Take a look at this image from that post:


microchipping-1.jpg



He drew arrows to point to the evidence of a gouge from a previous grit directly above the chip, which is anecdotal evidence that the two are related... well, it's pretty damn good evidence. Above every chip is such a gouge. That means that, at some point in the grit pogression, a coarse grit cut pretty deep into the steel and weakened the edge right at the point of the gauge. As the sharpener moved up the grit progression, at some point "snap!" a chip formed because of the weakness of the metal at the point of impact on the apex and the lack of supporting metal around that gauge, which wasn't apparent until the finer grits revealed it, thus causing the chip.

It's the most sensible explanation I've read, so far. He doesn't discuss steels, angles, or heat treat, but he does speculate that "overhoning" lies at the root of the problem and suggests that "underhoning" is the solution. I would guess that a good grit progression and doing the work to completely eliminate coarse scratch patterns would help a lot in avoiding this type of chipping.

Cheers,

Mag
 
On hard thin metal, such as a razor, this can happen. With softer metals, such as cheap kitchen knives it has more to do with the purity of the metal and quality of heat treatment.

You may also want to start grinding the edge flat into the stone, a burr during sharpening can hide the last little bit of a chip and make it reappear in the finishing stages.
 
Makes sense to me... But if you do enough passes with the higher grit stones the gouges will *erase* and so will the chips, right?
 
good observation, what amazes me is that it was common knowledge among japanese chefs knife sharpeners that taking a thin hard edge to a very coarse diamond plate was calling for trouble. and this at a time when not much people did those kind of magnified pics.

i've never hit the apex of my thinnest kitchen knives with a diamond plate. even when getting rid of the microbevel on yanagis, usubas etc, i can work the bevel with xxc and xc but switch to my 400 beston when i get close to the apex.
 
Makes sense to me... But if you do enough passes with the higher grit stones the gouges will *erase* and so will the chips, right?

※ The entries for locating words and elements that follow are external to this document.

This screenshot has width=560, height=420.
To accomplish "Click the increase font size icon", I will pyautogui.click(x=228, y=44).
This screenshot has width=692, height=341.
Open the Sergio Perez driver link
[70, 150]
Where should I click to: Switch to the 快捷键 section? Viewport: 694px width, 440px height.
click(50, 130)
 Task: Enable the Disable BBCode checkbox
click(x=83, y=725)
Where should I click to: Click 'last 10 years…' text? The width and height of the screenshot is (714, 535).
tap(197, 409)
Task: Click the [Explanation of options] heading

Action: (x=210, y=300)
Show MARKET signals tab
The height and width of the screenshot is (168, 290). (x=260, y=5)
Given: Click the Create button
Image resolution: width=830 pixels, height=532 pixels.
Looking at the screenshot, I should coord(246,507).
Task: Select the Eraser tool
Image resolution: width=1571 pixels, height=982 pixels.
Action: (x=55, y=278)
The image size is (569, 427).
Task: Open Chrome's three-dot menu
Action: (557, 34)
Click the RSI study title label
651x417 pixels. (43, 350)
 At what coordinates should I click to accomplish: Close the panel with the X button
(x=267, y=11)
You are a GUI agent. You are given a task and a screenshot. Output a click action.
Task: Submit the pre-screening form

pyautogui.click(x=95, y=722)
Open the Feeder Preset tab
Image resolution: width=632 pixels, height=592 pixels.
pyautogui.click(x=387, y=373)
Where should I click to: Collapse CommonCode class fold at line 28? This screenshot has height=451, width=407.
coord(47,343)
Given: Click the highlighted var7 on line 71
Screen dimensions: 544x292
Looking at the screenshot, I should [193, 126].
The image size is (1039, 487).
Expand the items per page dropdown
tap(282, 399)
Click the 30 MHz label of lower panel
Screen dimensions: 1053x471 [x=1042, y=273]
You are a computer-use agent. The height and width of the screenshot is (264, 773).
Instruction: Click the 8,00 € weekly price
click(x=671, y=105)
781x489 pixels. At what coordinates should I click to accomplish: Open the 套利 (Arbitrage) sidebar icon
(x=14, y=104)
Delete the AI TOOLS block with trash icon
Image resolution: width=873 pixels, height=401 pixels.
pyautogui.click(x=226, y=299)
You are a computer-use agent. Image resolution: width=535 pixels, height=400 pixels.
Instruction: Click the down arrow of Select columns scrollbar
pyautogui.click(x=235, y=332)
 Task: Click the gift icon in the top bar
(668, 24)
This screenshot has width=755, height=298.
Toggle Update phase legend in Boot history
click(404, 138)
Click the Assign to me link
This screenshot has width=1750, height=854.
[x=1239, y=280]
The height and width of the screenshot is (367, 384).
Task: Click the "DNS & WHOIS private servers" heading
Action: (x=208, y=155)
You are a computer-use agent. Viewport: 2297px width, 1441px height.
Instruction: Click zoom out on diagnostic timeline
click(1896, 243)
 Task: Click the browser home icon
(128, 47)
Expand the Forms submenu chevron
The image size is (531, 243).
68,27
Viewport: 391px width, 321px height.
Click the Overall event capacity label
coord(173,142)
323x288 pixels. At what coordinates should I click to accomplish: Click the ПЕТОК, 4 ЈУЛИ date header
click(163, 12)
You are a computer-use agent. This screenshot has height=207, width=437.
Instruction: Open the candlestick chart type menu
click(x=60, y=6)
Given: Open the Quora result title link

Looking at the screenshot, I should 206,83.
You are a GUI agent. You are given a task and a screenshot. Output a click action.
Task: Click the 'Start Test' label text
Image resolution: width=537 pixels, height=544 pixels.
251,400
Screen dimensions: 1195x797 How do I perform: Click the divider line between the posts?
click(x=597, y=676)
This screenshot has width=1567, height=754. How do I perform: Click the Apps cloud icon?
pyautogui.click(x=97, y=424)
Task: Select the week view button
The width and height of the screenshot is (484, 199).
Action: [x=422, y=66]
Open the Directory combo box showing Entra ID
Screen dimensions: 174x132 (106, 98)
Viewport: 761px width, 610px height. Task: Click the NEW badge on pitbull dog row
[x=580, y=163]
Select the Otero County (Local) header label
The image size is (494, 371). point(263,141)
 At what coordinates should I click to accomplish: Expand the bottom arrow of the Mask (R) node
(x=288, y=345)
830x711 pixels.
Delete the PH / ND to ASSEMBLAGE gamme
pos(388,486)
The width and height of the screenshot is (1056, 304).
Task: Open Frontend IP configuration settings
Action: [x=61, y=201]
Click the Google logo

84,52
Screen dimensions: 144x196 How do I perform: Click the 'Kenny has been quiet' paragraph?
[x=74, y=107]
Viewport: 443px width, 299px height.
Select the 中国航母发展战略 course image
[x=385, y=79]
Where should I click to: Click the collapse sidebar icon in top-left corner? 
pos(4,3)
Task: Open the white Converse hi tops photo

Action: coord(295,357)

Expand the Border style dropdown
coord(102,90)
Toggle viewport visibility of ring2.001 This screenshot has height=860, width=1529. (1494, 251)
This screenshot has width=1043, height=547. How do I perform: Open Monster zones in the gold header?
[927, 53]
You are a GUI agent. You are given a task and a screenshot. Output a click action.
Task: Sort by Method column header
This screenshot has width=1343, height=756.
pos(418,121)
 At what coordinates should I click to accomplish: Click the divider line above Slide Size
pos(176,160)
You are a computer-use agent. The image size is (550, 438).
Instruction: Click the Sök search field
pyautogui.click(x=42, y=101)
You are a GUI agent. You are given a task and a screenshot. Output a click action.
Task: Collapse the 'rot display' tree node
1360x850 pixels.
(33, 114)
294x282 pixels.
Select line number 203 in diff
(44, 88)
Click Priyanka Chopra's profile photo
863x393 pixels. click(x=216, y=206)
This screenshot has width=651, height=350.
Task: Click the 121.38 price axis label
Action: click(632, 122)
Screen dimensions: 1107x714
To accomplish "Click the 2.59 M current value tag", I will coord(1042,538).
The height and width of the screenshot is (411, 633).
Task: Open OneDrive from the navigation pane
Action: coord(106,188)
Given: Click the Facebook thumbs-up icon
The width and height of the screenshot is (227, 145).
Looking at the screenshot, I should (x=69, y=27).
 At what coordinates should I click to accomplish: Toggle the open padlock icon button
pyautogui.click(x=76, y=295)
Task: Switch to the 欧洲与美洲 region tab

High grit stones don't have the cutting power, it would take all day to grind out even the smallest chips.
 
I've heard this line of thought before and verified it myself back when I was spending an unwholesome amount of time examining edges under microscope. This is one of the reasons I really like the low grit waterstones as they tend not to make those deep gouges when doing heavy stock removal. Still, every now and then one will show up following the first post-factory sharpening - I either back down to a medium grit stone to get rid of it or just ignore it.